This story started here.
We ended up getting takeout food and bringing it back to our room to eat. This was partly because I thought Ron had been through enough without also being subjected to a birthday celebration that she didn't want, but mostly it was because I knew she was wondering why this argument (disagreement) that her mother and I were going to have had to be done later in the evening, when she wouldn't be there.
And she was right; there was no reason to exclude her. We couldn't talk about those things in a public place, where we might be overheard, but that was a different question.
So, we sat around our small bedroom and ate Chinese food out of containers and talked about what had happened, and Jan said later that she had learned quite a lot from that talk. It had been a process, over quite a long time, for her to accept the fact that she couldn't think her way out of every situation, that some problems require more long-term solutions, if they can be solved at all.

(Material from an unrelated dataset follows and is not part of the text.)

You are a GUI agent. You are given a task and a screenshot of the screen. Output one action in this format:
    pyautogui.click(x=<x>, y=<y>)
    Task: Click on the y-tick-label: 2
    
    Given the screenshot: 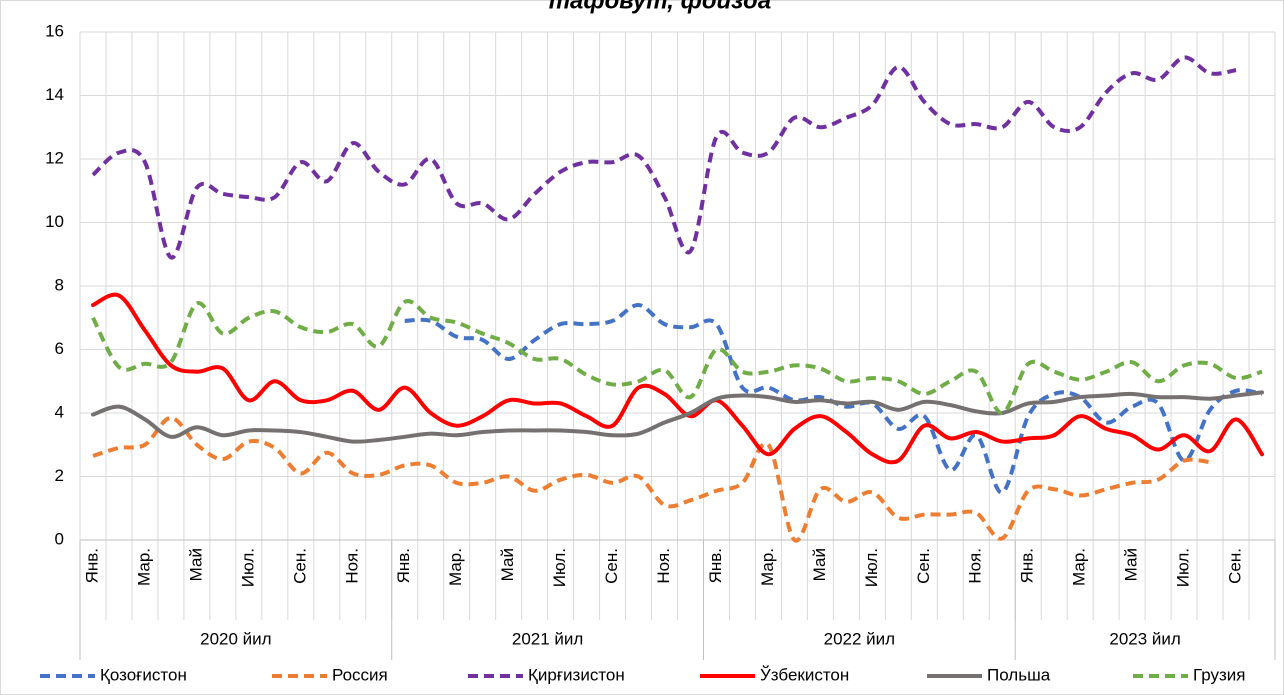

But what Jan did not say that night was that the biggest part of learning that lesson was Ron herself. Our daughter had been outside of normal life, living on the street with no friends. Then she had discovered U-town, and had found a place to live and a few friends, and then we had adopted her (or she had adopted us), and all of this had been a process of bringing her back from the wild, as it were. That was a slow and complex process, and it was still going on.
And what I realized as we talked (though I didn't say it until Jan and I were in bed together and Ron was gone to sleep in her own room with her friends) was that this must be what Pete must be doing with starling. Slowly and carefully bringing her back to human society. That was pretty clearly demonstrated in her quick transition from torturing a man into a confession to protecting Ron from seeing something that she might find upsetting.
Jan commented that this was a loose analogy at best, trying to compare our 13-year old daughter, a former street urchin, with a mass murderer who was probably in her mid-forties. But then I reminded her about Ron's abrupt and unprovoked attack on her own sister and her subsequent indifference to her sister's violent murder, and she conceded that there might be more of a parallel there than she had thought.